— EXERCISE DIRECTIONS —
Copy the data from the start through the line containing "click(1698, 102)", replacing "Clone Stamp" with "Healing Brush" and changing nothing else.

— RECORDED INFORMATION —

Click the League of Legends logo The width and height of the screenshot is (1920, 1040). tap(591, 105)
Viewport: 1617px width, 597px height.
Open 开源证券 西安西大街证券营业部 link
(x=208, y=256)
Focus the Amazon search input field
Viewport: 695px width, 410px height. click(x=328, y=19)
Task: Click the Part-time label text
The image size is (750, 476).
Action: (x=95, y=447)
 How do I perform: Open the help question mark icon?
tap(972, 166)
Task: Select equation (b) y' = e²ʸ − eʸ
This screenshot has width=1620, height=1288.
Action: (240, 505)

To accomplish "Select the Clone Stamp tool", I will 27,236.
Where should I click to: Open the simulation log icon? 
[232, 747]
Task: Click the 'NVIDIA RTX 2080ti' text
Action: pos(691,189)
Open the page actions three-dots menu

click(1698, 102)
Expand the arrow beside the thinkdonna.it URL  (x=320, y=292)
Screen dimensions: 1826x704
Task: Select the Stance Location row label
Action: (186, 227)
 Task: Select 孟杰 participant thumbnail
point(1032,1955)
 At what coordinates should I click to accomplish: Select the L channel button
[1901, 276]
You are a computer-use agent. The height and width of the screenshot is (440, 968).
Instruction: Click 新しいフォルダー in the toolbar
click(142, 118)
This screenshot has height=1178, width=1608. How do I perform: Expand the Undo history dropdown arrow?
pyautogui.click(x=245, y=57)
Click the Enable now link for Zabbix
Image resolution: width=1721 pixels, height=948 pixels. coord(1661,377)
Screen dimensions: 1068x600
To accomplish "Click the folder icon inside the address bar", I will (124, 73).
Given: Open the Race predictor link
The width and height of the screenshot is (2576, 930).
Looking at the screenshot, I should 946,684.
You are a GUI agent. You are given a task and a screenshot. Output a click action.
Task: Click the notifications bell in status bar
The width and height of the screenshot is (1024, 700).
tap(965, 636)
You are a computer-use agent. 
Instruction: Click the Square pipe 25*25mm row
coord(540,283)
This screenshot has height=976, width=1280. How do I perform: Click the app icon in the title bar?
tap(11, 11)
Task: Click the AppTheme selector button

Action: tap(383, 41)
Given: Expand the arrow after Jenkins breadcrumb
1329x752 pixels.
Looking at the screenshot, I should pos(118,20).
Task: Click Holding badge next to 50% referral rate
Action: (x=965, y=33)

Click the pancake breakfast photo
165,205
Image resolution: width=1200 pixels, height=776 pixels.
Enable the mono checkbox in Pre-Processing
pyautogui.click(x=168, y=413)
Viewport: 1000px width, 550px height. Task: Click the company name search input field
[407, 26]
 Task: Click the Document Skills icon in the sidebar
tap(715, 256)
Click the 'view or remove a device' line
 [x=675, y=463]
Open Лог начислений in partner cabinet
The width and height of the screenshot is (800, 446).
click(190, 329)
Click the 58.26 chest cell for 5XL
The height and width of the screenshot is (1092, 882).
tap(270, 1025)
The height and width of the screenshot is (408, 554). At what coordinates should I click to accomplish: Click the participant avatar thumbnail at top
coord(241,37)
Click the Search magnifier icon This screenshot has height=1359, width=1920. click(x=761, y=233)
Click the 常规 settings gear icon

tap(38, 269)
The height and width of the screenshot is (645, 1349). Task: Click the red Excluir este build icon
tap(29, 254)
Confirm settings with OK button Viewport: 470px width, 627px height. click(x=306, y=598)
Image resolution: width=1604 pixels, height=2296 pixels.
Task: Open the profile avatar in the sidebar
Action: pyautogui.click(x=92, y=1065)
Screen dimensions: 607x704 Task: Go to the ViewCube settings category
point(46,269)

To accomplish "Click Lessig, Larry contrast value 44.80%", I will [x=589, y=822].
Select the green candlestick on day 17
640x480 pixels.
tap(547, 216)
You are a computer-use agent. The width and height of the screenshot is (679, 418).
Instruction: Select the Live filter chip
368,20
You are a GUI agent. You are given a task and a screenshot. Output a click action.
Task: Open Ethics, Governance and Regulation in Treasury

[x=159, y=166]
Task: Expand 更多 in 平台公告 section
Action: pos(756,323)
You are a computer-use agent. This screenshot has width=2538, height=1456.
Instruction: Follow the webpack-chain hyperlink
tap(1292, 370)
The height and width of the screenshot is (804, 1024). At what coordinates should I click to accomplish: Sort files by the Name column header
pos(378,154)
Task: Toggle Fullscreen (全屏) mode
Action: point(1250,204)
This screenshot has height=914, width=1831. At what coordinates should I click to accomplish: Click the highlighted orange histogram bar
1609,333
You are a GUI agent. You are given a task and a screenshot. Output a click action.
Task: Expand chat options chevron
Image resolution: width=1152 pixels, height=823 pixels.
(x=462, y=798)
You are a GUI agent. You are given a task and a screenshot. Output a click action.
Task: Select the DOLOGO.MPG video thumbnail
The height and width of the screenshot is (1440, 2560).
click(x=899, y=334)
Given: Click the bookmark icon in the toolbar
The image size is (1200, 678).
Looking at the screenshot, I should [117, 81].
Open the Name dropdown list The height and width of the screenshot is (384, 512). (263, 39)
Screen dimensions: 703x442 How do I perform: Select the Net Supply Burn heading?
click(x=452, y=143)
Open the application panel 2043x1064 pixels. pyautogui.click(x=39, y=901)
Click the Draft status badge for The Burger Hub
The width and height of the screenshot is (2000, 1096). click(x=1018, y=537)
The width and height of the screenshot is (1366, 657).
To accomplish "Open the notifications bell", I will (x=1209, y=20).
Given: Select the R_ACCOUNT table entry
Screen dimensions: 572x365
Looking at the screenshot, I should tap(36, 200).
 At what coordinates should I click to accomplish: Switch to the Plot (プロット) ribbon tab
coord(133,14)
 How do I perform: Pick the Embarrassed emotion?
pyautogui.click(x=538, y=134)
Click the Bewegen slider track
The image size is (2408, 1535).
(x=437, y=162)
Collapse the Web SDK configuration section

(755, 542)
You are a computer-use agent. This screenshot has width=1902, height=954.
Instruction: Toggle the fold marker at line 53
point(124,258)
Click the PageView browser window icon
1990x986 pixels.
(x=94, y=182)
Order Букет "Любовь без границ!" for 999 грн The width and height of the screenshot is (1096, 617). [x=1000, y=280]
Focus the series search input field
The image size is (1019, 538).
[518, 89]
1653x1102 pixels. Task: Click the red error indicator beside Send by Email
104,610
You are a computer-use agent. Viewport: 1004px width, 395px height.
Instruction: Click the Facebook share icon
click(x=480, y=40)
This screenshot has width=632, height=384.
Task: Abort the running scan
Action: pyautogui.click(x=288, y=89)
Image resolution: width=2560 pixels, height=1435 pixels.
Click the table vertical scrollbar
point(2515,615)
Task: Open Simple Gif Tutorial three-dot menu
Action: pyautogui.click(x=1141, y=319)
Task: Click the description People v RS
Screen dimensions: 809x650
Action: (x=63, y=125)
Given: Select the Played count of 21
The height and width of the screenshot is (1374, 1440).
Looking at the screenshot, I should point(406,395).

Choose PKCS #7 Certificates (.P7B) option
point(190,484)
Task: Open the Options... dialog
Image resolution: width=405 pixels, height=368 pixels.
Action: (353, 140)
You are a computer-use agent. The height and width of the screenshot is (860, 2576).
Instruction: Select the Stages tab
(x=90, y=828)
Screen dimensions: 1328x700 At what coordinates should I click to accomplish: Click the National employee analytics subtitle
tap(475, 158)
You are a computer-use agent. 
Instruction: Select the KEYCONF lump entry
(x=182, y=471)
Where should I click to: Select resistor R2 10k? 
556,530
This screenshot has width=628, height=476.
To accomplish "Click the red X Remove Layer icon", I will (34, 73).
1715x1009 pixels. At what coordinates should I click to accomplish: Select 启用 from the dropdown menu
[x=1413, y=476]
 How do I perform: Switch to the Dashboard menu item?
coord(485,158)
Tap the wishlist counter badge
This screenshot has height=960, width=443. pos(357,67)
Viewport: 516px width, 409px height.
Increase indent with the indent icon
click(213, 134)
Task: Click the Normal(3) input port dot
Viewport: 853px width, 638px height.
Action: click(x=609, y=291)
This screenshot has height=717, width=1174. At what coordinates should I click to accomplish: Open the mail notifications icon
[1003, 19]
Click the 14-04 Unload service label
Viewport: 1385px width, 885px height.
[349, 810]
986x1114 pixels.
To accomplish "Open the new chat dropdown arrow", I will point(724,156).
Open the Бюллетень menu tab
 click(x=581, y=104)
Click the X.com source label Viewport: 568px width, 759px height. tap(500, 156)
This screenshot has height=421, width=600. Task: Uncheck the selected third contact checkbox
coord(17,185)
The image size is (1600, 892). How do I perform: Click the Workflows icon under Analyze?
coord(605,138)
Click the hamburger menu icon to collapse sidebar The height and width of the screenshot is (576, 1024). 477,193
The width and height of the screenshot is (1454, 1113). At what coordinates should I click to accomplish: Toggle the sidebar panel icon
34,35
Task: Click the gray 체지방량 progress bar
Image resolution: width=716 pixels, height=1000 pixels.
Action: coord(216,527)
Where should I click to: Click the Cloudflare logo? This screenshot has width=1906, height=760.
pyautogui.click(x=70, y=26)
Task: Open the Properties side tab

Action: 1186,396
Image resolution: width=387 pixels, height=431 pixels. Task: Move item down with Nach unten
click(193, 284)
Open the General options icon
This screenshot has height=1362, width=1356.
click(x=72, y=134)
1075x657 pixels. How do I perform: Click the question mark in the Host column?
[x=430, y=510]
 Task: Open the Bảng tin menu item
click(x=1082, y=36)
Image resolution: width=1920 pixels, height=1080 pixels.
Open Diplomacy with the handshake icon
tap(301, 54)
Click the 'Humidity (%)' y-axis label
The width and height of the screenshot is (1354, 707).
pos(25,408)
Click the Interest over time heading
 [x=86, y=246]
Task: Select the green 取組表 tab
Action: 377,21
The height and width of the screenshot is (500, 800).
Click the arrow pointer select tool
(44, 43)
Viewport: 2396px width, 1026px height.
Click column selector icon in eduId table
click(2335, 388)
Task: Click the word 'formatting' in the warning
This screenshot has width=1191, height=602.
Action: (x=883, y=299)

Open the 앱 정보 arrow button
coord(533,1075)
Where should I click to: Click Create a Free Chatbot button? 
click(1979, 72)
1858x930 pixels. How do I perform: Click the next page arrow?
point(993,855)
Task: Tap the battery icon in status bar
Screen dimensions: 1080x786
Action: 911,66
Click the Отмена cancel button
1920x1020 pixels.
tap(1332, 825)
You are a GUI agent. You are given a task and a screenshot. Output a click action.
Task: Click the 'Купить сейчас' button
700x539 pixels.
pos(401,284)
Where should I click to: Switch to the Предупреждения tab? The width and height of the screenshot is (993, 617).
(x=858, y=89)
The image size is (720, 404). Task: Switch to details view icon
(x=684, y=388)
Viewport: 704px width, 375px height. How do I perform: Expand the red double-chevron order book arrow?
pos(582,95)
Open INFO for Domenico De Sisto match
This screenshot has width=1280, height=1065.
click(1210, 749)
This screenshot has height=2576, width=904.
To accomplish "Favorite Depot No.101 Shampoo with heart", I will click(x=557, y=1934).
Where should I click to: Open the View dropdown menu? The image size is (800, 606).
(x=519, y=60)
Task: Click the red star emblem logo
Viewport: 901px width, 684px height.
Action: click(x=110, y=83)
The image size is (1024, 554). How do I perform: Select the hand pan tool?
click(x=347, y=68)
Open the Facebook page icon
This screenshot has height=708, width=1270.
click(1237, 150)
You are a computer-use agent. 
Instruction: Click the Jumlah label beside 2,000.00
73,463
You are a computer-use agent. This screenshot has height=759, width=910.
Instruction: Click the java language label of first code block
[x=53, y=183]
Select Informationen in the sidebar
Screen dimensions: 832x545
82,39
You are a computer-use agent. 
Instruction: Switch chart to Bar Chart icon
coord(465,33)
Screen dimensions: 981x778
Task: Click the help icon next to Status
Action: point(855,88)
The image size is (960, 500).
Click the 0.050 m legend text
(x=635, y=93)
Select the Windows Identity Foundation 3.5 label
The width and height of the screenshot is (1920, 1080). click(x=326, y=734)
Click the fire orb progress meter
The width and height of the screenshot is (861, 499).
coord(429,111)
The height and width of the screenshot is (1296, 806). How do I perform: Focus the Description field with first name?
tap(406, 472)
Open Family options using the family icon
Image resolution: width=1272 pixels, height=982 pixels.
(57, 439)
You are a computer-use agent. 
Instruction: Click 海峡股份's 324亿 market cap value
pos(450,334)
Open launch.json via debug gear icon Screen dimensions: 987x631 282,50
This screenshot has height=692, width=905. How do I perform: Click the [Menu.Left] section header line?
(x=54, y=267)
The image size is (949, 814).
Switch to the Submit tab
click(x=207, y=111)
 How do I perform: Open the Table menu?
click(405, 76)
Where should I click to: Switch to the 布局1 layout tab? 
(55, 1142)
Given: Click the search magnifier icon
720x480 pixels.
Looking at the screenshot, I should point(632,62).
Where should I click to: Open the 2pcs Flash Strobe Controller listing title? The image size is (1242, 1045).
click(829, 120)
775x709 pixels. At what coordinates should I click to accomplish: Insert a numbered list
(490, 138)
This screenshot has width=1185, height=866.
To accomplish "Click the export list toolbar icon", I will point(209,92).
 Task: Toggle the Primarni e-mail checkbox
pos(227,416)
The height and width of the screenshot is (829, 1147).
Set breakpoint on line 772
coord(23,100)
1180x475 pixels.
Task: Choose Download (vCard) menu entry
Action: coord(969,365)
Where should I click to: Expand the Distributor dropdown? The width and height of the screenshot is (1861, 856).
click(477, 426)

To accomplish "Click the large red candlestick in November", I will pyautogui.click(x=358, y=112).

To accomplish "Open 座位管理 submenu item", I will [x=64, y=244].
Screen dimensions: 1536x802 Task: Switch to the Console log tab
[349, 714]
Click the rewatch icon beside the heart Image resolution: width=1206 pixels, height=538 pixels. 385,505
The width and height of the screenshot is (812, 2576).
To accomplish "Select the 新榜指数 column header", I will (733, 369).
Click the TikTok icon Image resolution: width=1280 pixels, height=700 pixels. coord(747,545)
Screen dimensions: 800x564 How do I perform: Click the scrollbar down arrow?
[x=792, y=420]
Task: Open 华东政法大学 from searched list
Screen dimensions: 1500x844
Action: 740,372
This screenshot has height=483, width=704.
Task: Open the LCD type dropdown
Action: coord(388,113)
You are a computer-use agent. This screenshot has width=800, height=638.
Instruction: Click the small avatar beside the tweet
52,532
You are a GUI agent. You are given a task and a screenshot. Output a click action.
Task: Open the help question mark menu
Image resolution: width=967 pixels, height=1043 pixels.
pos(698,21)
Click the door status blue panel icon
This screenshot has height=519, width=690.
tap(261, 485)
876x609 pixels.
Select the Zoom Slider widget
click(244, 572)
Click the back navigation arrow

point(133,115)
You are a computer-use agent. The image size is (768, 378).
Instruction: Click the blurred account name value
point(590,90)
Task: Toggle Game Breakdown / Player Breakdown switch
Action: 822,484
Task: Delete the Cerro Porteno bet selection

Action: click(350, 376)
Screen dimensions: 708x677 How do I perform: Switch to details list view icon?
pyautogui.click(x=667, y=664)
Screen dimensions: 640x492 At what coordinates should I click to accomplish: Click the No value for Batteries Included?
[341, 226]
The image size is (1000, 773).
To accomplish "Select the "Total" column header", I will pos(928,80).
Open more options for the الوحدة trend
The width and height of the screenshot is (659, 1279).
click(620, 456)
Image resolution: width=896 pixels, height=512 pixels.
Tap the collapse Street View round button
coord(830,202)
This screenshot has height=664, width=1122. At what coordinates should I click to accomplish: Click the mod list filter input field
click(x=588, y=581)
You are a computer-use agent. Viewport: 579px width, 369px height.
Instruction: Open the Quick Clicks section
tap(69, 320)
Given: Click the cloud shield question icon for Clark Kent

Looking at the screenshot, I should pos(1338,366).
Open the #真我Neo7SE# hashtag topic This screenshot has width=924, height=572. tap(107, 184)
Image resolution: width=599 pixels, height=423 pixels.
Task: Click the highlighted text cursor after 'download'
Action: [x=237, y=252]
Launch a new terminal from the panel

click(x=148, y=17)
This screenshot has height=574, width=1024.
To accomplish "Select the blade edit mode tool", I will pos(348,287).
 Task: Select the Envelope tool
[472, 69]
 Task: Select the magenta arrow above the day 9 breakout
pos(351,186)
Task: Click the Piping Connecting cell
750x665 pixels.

— ANSWER TO THE EXERCISE —
Click the League of Legends logo The width and height of the screenshot is (1920, 1040). tap(591, 105)
Viewport: 1617px width, 597px height.
Open 开源证券 西安西大街证券营业部 link
(x=208, y=256)
Focus the Amazon search input field
Viewport: 695px width, 410px height. click(x=328, y=19)
Task: Click the Part-time label text
The image size is (750, 476).
Action: (x=95, y=447)
 How do I perform: Open the help question mark icon?
tap(972, 166)
Task: Select equation (b) y' = e²ʸ − eʸ
This screenshot has width=1620, height=1288.
Action: (240, 505)

To accomplish "Select the Healing Brush tool", I will 27,236.
Where should I click to: Open the simulation log icon? 
[232, 747]
Task: Click the 'NVIDIA RTX 2080ti' text
Action: pos(691,189)
Open the page actions three-dots menu

click(1698, 102)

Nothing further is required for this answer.